### Requirement
In the material below, identify each line bearing the word "agent". Reproduce those lines.
######
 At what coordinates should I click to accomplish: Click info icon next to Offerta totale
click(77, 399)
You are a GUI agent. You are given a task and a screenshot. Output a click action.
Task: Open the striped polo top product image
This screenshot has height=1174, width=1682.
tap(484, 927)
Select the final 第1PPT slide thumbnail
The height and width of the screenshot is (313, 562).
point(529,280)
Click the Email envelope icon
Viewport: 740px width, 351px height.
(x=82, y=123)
######
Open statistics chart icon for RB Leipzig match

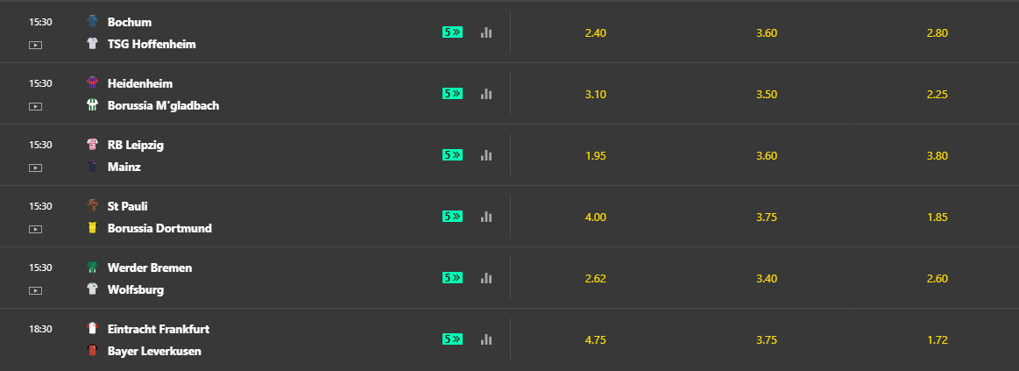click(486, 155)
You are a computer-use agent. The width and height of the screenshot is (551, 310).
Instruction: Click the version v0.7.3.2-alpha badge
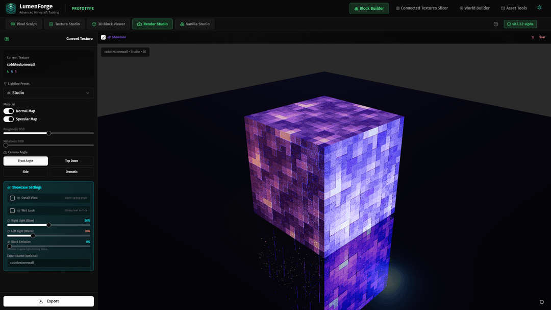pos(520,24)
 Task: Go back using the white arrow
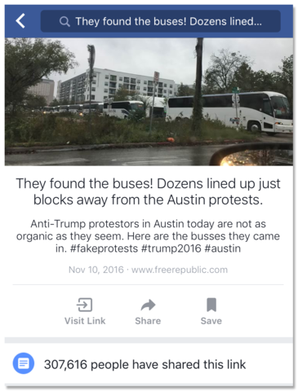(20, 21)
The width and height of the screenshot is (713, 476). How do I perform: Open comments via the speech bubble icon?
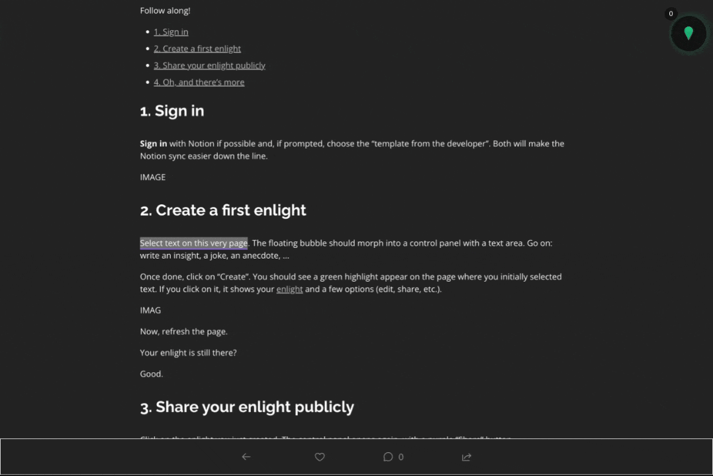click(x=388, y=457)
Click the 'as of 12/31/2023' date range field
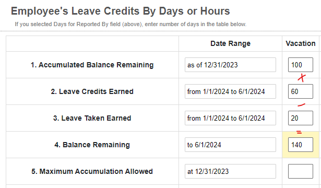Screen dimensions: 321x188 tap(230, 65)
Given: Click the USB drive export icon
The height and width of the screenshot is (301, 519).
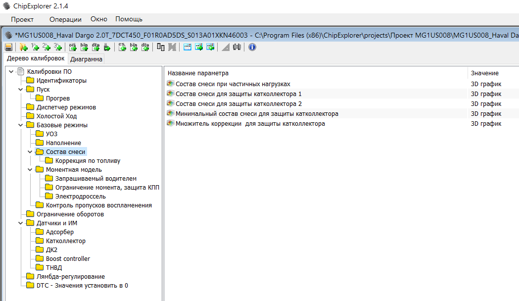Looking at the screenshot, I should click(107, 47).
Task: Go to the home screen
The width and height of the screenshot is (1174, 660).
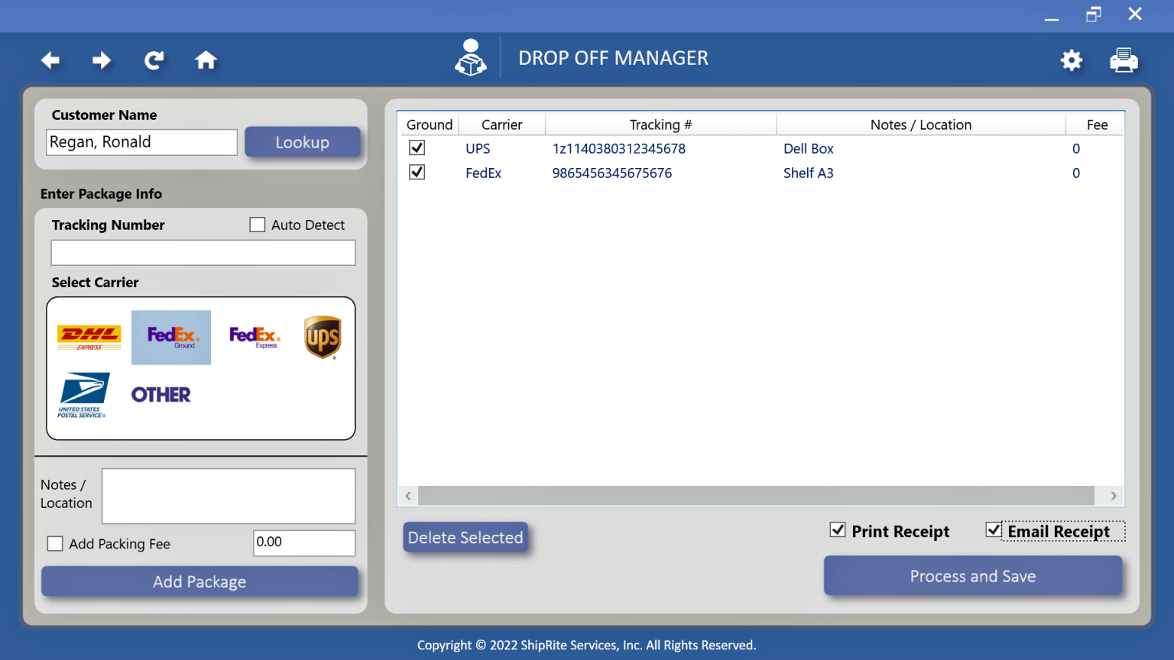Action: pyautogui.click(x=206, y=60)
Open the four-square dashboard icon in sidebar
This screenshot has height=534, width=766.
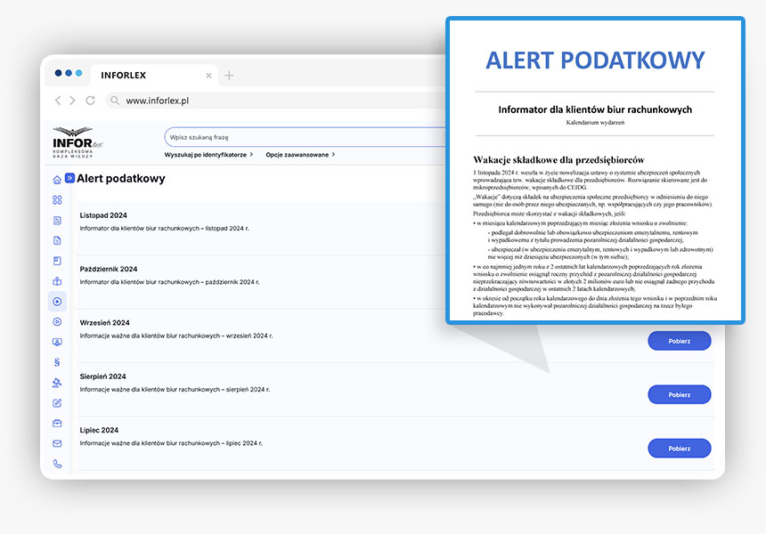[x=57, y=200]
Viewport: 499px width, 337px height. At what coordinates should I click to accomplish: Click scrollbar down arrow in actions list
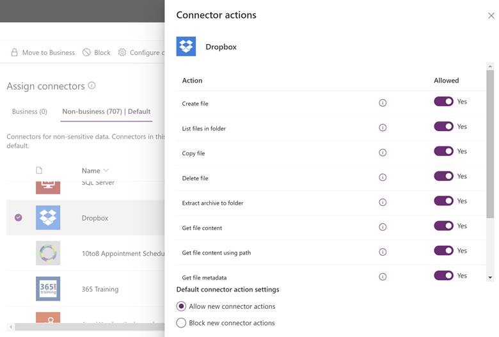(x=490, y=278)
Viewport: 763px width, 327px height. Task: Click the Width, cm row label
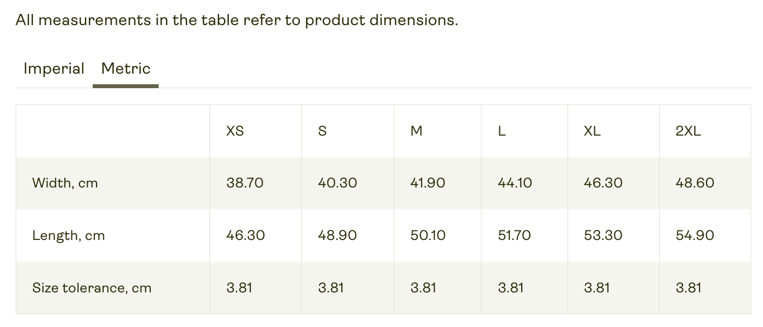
######
### Written answer
You are a GUI agent. You are given a task and a screenshot. Output a click action.
You are a computer-use agent. The width and height of the screenshot is (551, 310).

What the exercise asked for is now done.